No matter what role you are applying for, most employers nowadays are looking for a CV and not only this, but one which is clear, concise and error free. Your CV is the opportunity to tell potential employers about your experience and skills and to give them a reason to hire you. If you’re not quite sure where to start when compiling your CV, these tips should help you make the most of your CV and put you on the right track to securing the role you want.
Length of CV
There is a lot of confusion about the length of a CV and which is the most appropriate. It does vary but as a general rule, you should be able to keep your CV to around 2/3 pages. Many candidates will try and shorten their CV so it all fits into one page or they will mention every detail of their career history, turning the CV into a short novel! Remember that consultants are often inundated with CV’s and simply don’t have time to read pages and pages, but they still need to gain an understanding of your abilities. Keep it concise and clear as to what you do and what you want.
It may seem obvious but many candidates actually forget to put their contact details on the top of their CV. The consultant isn’t going to have the time to try and track you down so always ensure you have your telephone number and email address as the basic contacts. It is also a good idea to have your LinkedIn profile link as it will give the consultant the chance to find out more about your expertise and any endorsements you may have.
Engineering is one of the most diverse industries you can think of and as such, your profile really needs to stipulate exactly what kind of engineering role you are looking for. Whether you are service/installation or maintenance, your profile is the opportunity to be clear about your aspirations.
Always ensure you have a section dedicated to your education. Include degrees, diplomas and any courses you have undertaken outwith or in the workplace. Every bit of training is worthwhile mentioning in your CV. Your highest qualification should be at the top. You should also include any membership of professional bodies you may have.
Start with your last role and work your way back. Provide the name of your employer, the dates you worked and your job title.

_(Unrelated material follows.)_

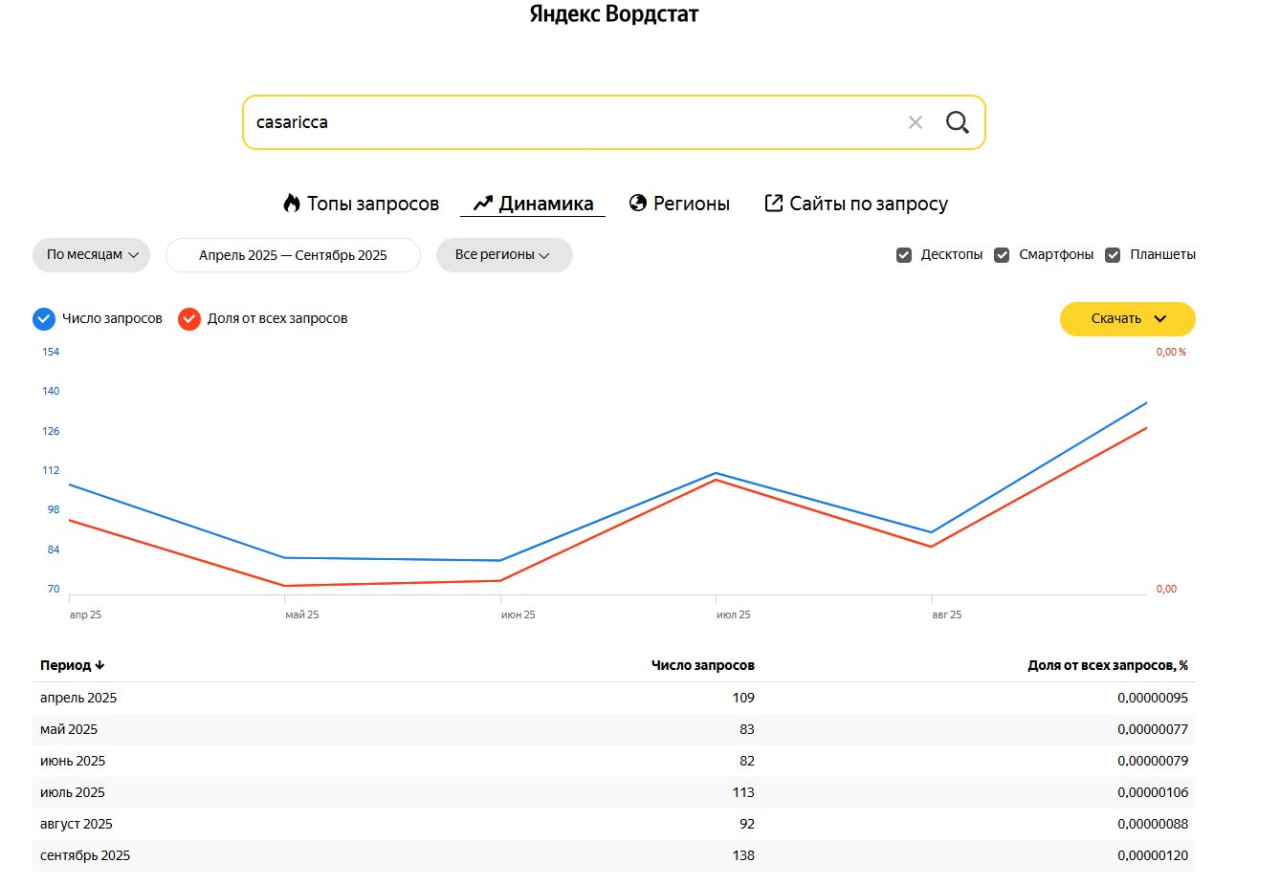Toggle the Планшеты checkbox

pyautogui.click(x=1113, y=255)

The duties should be in the form of bullet points and you should leave out any salary information, this can be discussed at a later stage.

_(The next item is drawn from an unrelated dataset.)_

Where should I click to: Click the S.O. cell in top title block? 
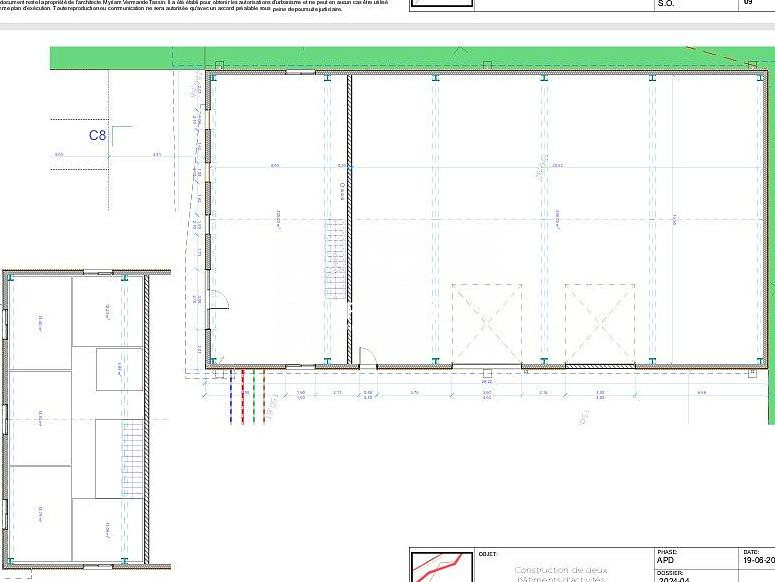[x=666, y=4]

It is always a good idea to mention some of your interests at the end of the CV as this helps to personalise it and can give the employer a better insight into what you are like as a person. Always keep this positive and general, the consultant doesn’t need to know you enjoy drinking in your local on a Friday but would be interested to hear about the sports you are involved in.
Spelling and Grammar
It is absolutely essential that you check your CV thoroughly for any spelling mistakes or grammatical errors. Ok, you are not applying to be a teacher but you need to show that you have put time and effort into your CV, otherwise the consultant won’t be confident about your effort in the workplace. Use the spell check option and ask someone you know to have a read through it, just to make sure.